Items listed in a dataset
------------------------------------------------------------------------

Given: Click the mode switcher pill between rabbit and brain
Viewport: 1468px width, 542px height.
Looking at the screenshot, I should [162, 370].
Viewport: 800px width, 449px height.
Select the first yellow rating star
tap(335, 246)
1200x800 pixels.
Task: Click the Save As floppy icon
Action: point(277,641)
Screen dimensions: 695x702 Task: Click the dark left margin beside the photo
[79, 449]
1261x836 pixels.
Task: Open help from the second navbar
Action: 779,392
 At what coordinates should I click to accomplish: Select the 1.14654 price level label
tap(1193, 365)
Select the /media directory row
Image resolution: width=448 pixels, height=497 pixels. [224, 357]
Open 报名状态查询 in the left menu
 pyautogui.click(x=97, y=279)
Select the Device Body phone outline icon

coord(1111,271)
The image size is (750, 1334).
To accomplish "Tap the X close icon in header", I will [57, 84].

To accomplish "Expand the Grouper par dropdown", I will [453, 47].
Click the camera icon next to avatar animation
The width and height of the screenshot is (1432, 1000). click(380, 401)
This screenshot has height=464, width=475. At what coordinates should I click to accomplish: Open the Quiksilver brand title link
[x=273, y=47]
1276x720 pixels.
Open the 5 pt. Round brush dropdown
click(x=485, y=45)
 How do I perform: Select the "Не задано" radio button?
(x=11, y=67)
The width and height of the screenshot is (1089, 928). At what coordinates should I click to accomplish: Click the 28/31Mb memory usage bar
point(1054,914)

------------------------------------------------------------------------

### EXERCISE
From the entries above, copy each line holding "will".

### RESULT OF THE TASK
To accomplish "Tap the X close icon in header", I will [57, 84].
To accomplish "Expand the Grouper par dropdown", I will [453, 47].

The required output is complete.